Pintu yang tadinya terkunci dibukanya dengan cepat. Surti muncul di depan pintu dengan nafas seperti angin puting beliung.

"Nyalakan TV cepat. Cepat, Mbak" suara Surti keras tapi serak seperti suara mesin yang tidak diisi oli.

Secepat kilat Lastri menyambar tombol penyalaan TV. Ia tak sempat lagi berpikir mengapa TV harus dinyalakan.   Ia tak sempat bertanya mengapa harus buru-buru.  Nafasnya ikut sesak, turun naik, tak kalah sesak seperti sesaknya nafas Surti.

Untunglah kemarin Lastri mematikan TV di saluran 7, sehingga sekarang tiba-tiba saja TV tabung 14" yang dibawa ayahnya dari kampung transmigrasi dulu menyala tepat di saluran 7.

Ada seorang polisi di sana yang sedang diwawancara. Lastri dan Surti terpana.

"Seorang lelaki, berkulit sawo gelap, berumur sekitar 50 tahun ditemukan digilas oleh kereta api, tidak jauh dari persimpangan jalan, dekat Pasar Minggu, " kata polisi itu dengan artikulasi yang sempurna.

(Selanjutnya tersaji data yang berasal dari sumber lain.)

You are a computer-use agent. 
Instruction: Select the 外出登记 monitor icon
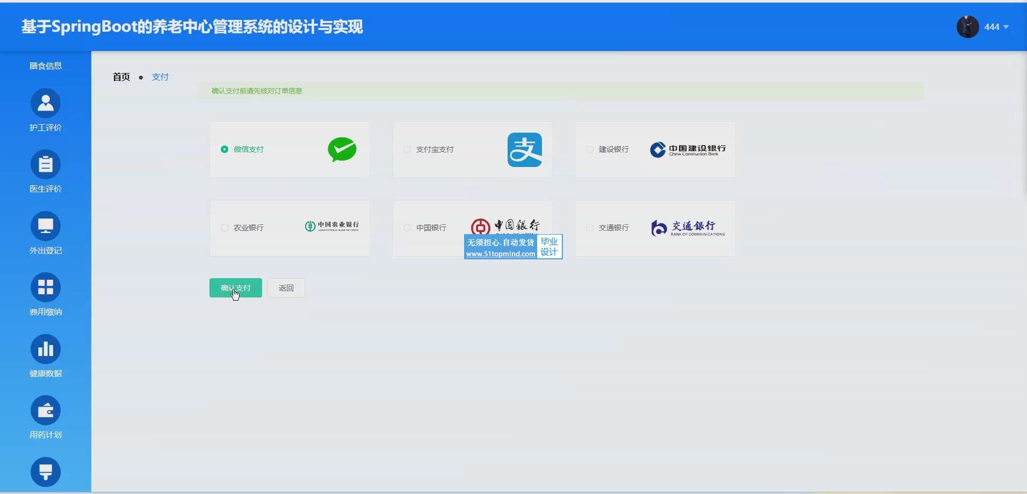click(46, 226)
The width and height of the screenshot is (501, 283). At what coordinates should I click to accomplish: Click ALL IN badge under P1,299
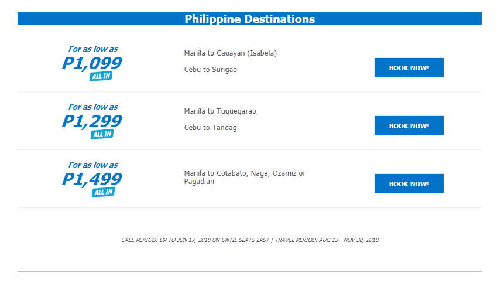click(x=102, y=134)
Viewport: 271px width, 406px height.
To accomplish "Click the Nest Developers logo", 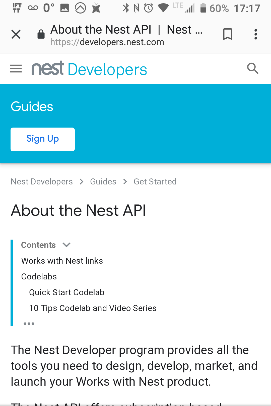I will pyautogui.click(x=89, y=69).
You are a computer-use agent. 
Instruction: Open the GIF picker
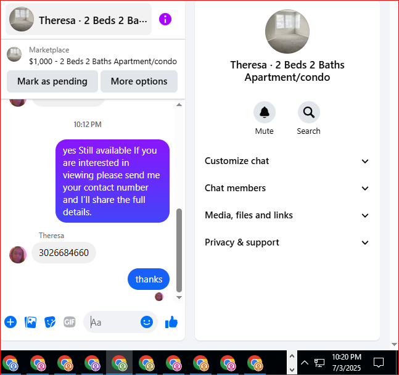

Mulut Lastri dan Surti serentak menganga. Kalau ada bola kasti pasti bisa masuk ke mulut-mulut itu.  Bola mata mereka hampir saja meloncat keluar. Ayah Lastri pun sudah ada di belakang mereka membelakkan mata yang penuh katarak ke arah TV.

"Saksi mata mengatakan bahwa lelaki itu melemparkan dirinya ke atas rel tepat menjelang kereta api listrik dari arah Bogor mendekat tempat itu, " sambung polisi itu.

Ayah Lastri tetap berdiri dan diam seribu bahasa di belakang kedua perempuan yang sudah membeku seperti batu.  Lastri mencoba membungkukkan sedikit badannya yang buncit sambil menopangkan tangan ke kedua lututnya.

Polisi berambut jarang itu melanjutkan perkataannya kepada wartawati yang sedang memegang mikropon di depan mulutnya.

"Tubuh korban terpotong dua tepat di pinggang .  Kepalanya remuk.  Tidak ditemukan kartu identitas apapun kecuali sebuah kertas terlipat di saku celananya  yang mengatakan kalau dia bekerja di sebuah perusahaan minyak di Bula."


"Niii…….koooooo….., " Lastripun jatuh pingsan.